§ What needs to be done: Make an exact copy of the entries that come next.
== == ==
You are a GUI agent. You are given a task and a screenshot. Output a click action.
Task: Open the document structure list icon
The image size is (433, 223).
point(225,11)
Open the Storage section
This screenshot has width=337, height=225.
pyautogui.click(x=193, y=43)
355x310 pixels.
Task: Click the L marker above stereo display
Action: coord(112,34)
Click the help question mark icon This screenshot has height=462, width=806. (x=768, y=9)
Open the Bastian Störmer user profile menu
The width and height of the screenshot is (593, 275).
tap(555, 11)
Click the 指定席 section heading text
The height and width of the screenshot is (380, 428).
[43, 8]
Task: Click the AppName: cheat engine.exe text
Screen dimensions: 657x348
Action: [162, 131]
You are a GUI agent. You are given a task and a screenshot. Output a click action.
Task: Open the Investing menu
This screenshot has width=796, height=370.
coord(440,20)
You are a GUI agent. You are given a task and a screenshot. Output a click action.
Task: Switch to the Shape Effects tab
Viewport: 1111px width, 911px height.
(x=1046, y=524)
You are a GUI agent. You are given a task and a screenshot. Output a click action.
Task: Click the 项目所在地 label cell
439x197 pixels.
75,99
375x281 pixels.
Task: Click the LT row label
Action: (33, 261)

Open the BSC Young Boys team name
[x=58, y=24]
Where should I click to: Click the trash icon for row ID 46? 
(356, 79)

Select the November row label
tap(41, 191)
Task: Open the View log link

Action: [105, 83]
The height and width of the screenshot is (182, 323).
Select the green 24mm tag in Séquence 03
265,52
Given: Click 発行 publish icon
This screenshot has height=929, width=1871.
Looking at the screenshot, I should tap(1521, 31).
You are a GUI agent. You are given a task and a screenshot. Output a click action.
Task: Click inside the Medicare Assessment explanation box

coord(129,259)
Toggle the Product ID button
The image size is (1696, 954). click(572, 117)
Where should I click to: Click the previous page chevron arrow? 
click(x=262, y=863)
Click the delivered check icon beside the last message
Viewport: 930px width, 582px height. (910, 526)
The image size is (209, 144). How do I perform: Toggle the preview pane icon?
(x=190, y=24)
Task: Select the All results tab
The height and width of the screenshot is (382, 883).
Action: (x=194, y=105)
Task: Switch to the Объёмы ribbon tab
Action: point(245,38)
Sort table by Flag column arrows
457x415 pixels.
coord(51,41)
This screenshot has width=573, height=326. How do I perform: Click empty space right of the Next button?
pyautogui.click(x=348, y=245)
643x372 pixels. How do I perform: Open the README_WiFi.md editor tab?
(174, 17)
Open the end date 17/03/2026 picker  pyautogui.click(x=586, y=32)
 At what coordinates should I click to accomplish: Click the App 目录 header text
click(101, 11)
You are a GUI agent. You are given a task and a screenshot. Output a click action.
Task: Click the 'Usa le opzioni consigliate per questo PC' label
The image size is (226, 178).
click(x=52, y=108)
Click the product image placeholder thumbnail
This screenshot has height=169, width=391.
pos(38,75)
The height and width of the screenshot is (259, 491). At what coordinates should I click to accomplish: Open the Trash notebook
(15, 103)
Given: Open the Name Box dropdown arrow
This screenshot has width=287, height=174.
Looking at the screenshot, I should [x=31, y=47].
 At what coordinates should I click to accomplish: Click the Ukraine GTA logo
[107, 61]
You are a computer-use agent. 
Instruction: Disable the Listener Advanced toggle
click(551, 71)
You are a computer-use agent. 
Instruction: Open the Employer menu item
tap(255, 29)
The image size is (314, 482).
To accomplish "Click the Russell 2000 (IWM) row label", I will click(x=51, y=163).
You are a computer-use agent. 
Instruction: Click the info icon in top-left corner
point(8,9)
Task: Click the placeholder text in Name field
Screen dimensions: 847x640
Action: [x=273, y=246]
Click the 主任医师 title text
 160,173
== == ==
§ Answer box:
You are a GUI agent. You are given a task and a screenshot. Output a click action.
Task: Open the document structure list icon
The image size is (433, 223).
point(225,11)
Open the Storage section
This screenshot has width=337, height=225.
pyautogui.click(x=193, y=43)
355x310 pixels.
Task: Click the L marker above stereo display
Action: coord(112,34)
Click the help question mark icon This screenshot has height=462, width=806. (x=768, y=9)
Open the Bastian Störmer user profile menu
The width and height of the screenshot is (593, 275).
tap(555, 11)
Click the 指定席 section heading text
The height and width of the screenshot is (380, 428).
[43, 8]
Task: Click the AppName: cheat engine.exe text
Screen dimensions: 657x348
Action: [162, 131]
You are a GUI agent. You are given a task and a screenshot. Output a click action.
Task: Open the Investing menu
This screenshot has width=796, height=370.
coord(440,20)
You are a GUI agent. You are given a task and a screenshot. Output a click action.
Task: Switch to the Shape Effects tab
Viewport: 1111px width, 911px height.
(x=1046, y=524)
You are a GUI agent. You are given a task and a screenshot. Output a click action.
Task: Click the 项目所在地 label cell
439x197 pixels.
75,99
375x281 pixels.
Task: Click the LT row label
Action: (33, 261)

Open the BSC Young Boys team name
[x=58, y=24]
Where should I click to: Click the trash icon for row ID 46? 
(356, 79)

Select the November row label
tap(41, 191)
Task: Open the View log link

Action: [105, 83]
The height and width of the screenshot is (182, 323).
Select the green 24mm tag in Séquence 03
265,52
Given: Click 発行 publish icon
This screenshot has height=929, width=1871.
Looking at the screenshot, I should tap(1521, 31).
You are a GUI agent. You are given a task and a screenshot. Output a click action.
Task: Click inside the Medicare Assessment explanation box

coord(129,259)
Toggle the Product ID button
The image size is (1696, 954). click(572, 117)
Where should I click to: Click the previous page chevron arrow? 
click(x=262, y=863)
Click the delivered check icon beside the last message
Viewport: 930px width, 582px height. (910, 526)
The image size is (209, 144). How do I perform: Toggle the preview pane icon?
(x=190, y=24)
Task: Select the All results tab
The height and width of the screenshot is (382, 883).
Action: (x=194, y=105)
Task: Switch to the Объёмы ribbon tab
Action: point(245,38)
Sort table by Flag column arrows
457x415 pixels.
coord(51,41)
This screenshot has width=573, height=326. How do I perform: Click empty space right of the Next button?
pyautogui.click(x=348, y=245)
643x372 pixels. How do I perform: Open the README_WiFi.md editor tab?
(174, 17)
Open the end date 17/03/2026 picker  pyautogui.click(x=586, y=32)
 At what coordinates should I click to accomplish: Click the App 目录 header text
click(101, 11)
You are a GUI agent. You are given a task and a screenshot. Output a click action.
Task: Click the 'Usa le opzioni consigliate per questo PC' label
The image size is (226, 178).
click(x=52, y=108)
Click the product image placeholder thumbnail
This screenshot has height=169, width=391.
pos(38,75)
The height and width of the screenshot is (259, 491). At what coordinates should I click to accomplish: Open the Trash notebook
(15, 103)
Given: Open the Name Box dropdown arrow
This screenshot has width=287, height=174.
Looking at the screenshot, I should [x=31, y=47].
 At what coordinates should I click to accomplish: Click the Ukraine GTA logo
[107, 61]
You are a computer-use agent. 
Instruction: Disable the Listener Advanced toggle
click(551, 71)
You are a computer-use agent. 
Instruction: Open the Employer menu item
tap(255, 29)
The image size is (314, 482).
To accomplish "Click the Russell 2000 (IWM) row label", I will click(x=51, y=163).
You are a computer-use agent. 
Instruction: Click the info icon in top-left corner
point(8,9)
Task: Click the placeholder text in Name field
Screen dimensions: 847x640
Action: [x=273, y=246]
Click the 主任医师 title text
 160,173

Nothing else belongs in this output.